UKOLN AHDS Quality Assurance For Metadata



Introduction

Once you have decided to make use of metadata in your project, you then need to agree on the functionality to be provided, the metadata standards to be used and the architecture for managing and deploying your metadata. However this is not the end of the matter. You will also need to ensure that you have appropriate quality assurance procedures to ensure that your metadata provides fitness for its purposes.

What Can Go Wrong?

There are a number of ways in which services based on metadata can go wrong, such as:

Incorrect content:
The content of the metadata may be incorrect or out-of-date. There is a danger that metadata content is even more likely to be out-of-date than normal content, as content is normally visible, unlike metadata which is not normally displayed on, say, a Web page. In addition humans can be tolerant of errors, ambiguities, etc. in ways that software tools normally aren't.
Inconsistent content:
The metadata content may be inconsistent due to a lack of cataloguing rules and inconsistent approaches if multiple people are involved in creating metadata.
Non-interoperable content:
Even if metadata is consistent within a project, other projects may apply different cataloguing rules. For example the date 01/12/2003 could be interpreted as 1 December or 12 January if projects based in the UK and USA make assumptions about the date format.
Incorrect format:
The metadata may be stored in a non-valid format. Again, although Web browsers are normally tolerant of HTML errors, formats such as XML insist on compliance with standards.
Errors with metadata management tools:
Metadata creation and management tools could output metadata in invalid formats.
Errors with the workflow process:
Data processed by metadata or other tools could become corrupted through the workflow. As a simple example a MS Windows character such as © could be entered into a database and then output as an invalid character in a XML file.

QA For Metadata Content

You should have procedures to ensure that the metadata content is correct when created and is maintained as appropriate. This could involve ensuring that you have cataloguing rules, ensuring that you have mechanisms for ensuring the cataloguing rules are implemented (possibly in software when the metadata is created).

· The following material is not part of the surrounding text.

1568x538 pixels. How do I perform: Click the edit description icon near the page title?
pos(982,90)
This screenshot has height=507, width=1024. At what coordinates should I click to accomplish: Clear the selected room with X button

You may also need systematic procedures for periodic checking of the metadata.

QA For Metadata Formats

As metadata which is to be reused by other applications is increasingly being stored in XML it is essential that the format is compliant (otherwise tools will not be able to process the metadata). XML compliance checking can be implemented fairly easily. More difficult will be to ensure that metadata makes use of appropriate XML schemas.

QA For Metadata Tools

You should ensure that the output from metadata creation and management tools is compliant with appropriate standards. You should expect that such tools have a rich set of test suites to validate a wide range of environments. You will need to consider such issues if you develop your own metadata management system.

QA For Metadata Workflow

You should ensure that metadata does not become corrupted as it flows through a workflow system.

A Fictitious Nightmare Scenario

A multimedia e-journal project is set up. Dublin Core metadata is used for articles which are published. Unfortunately there are documented cataloguing rules and, due to a high staff turnover (staff are on short term contracts) there are many inconsistencies in the metadata (John Smith & Smith, J.; University of Bath and Bath University; etc.)

The metadata is managed by a home-grown tool. Unfortunately the author metadata is output in HTML as DC.Author rather than DC.Creator. In addition the tool output the metadata in XHTML 1.0 format which is embedded in HTML 4.0 documents.

The metadata is created by hand and is not checked. This results in a large number of typos and use of characters which are not permitted in XML without further processing (e.g. £, — and &).

Rights metadata for images which describes which images can be published freely and which is restricted to local use becomes separated from the images during the workflow process.